The color icons that identify the rear
connections make attaching peripherals
easier
WHAT'S NOT:
We have only a couple of minor beefs.
Aside from an S-Video port you can use to
attach the notebook to a TV, the C610 offers
few multimedia bells and whistles. The
stereo speakers sound only so-so, and there
are no dedicated audio controls for playing
music CDs.
WHAT ELSE:
The C610 wears a slender dark case
with a no-nonsense design. At this price,
you get a DVD-ROM/CD-RW combination drive
that uses the same modular bay as the floppy
drive. You can use both at once by attaching
the floppy drive externally to the parallel
port, using the included cable. Other bay
options include a second 20GB hard drive, a
Zip 250 drive, or a supplemental battery for
stretching the C610's already impressive run
time. It's easy to reach parts, especially
the hard drive, which slides out of the
notebook's side with the removal of one
screw.
The C610's
keyboard is quieter than the old C600's, and
its eraserhead mouse buttons are more
comfortable than the hard-to-press concave
buttons on Dell's new all-in-one, the C810.

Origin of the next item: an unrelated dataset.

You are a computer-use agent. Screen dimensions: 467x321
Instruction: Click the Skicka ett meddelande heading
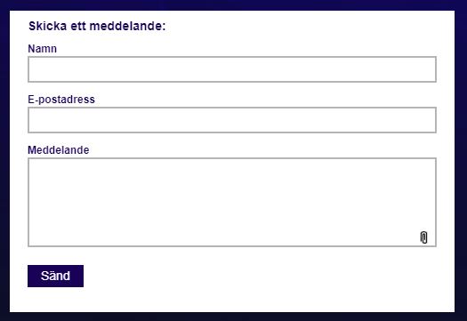click(x=97, y=26)
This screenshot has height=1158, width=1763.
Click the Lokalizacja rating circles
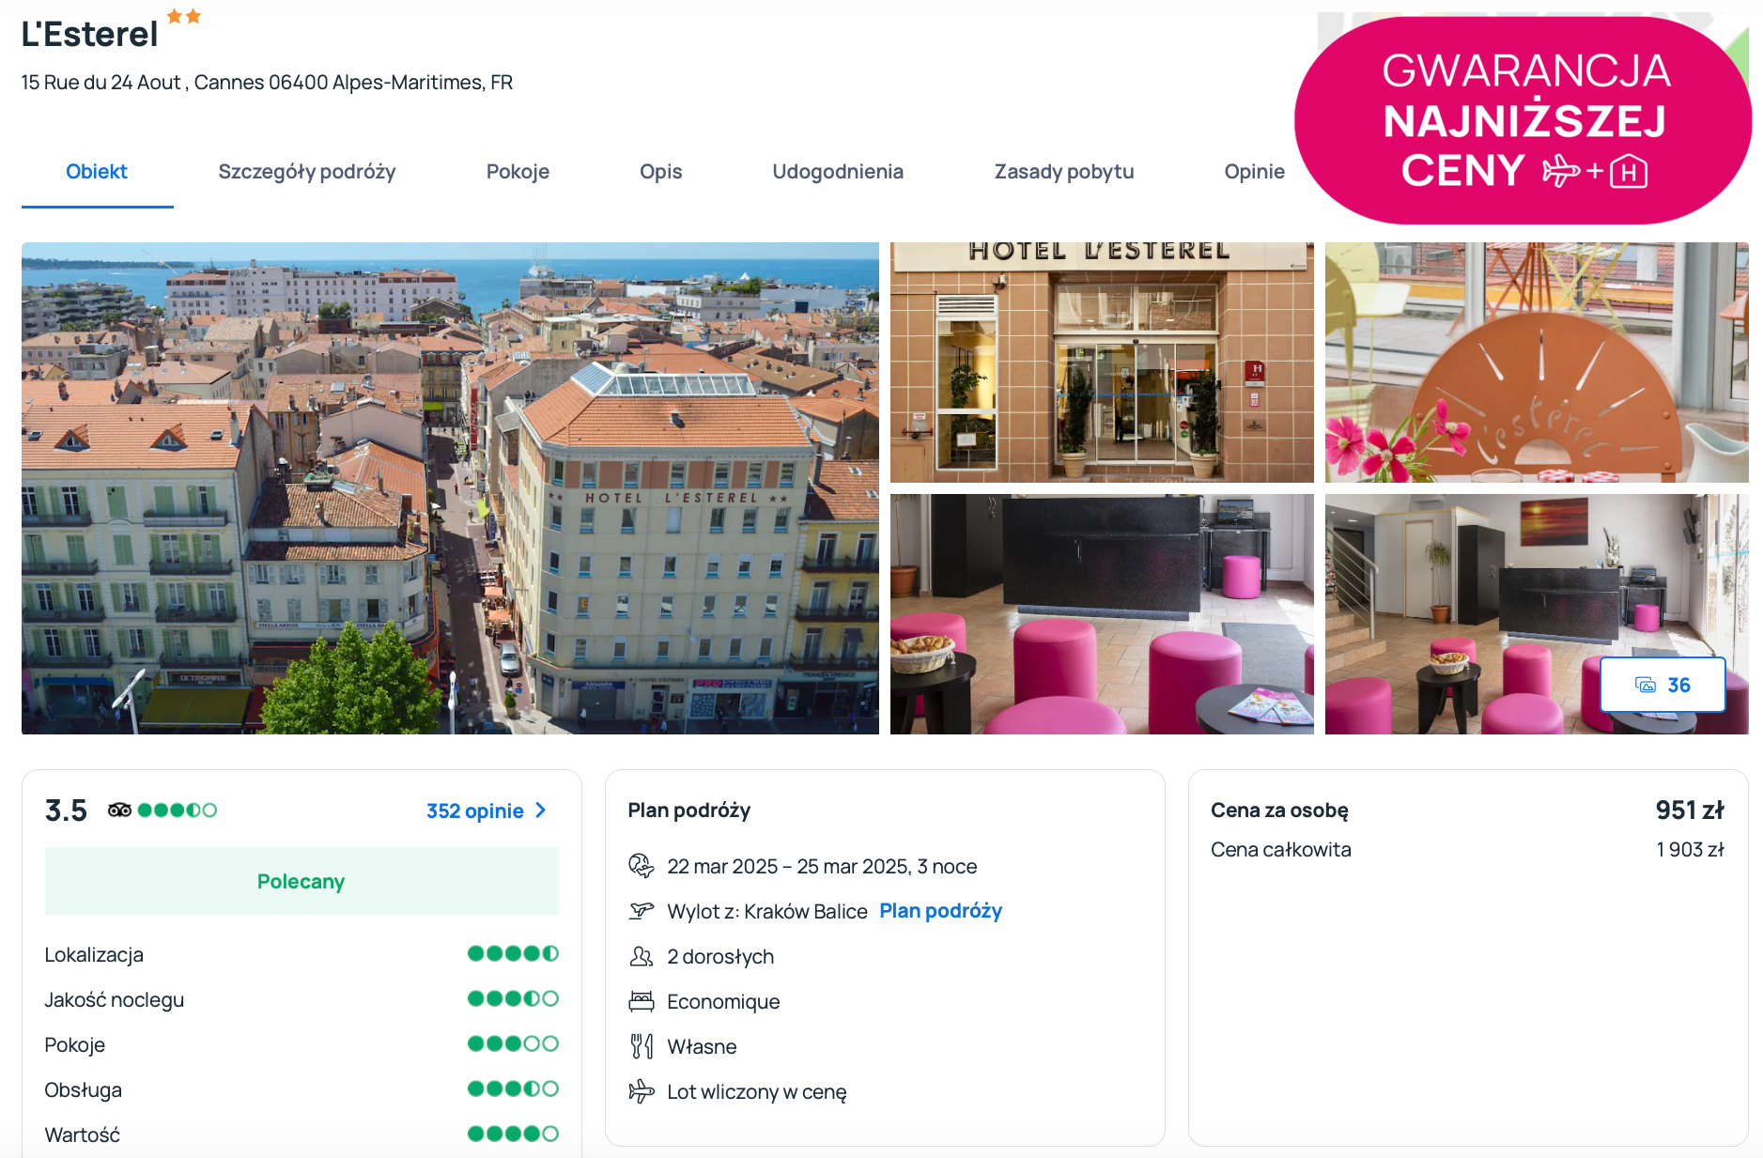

Unlike most laptops these days, which
bristle with quick-launch buttons, the C610
offers just one for jumping to your favorite
Web site or application.
The C610's PC
WorldBench 4 score of 99 is in line with the
scores achieved by the other three notebooks
we've tested with a 1-GHz Pentium III-M
processor (733 MHz under battery power) and
256MB of RAM.
UPSHOT:
The C610 should satisfy corporate
buyers, as it offers just about everything a
company needs in a highly flexible portable.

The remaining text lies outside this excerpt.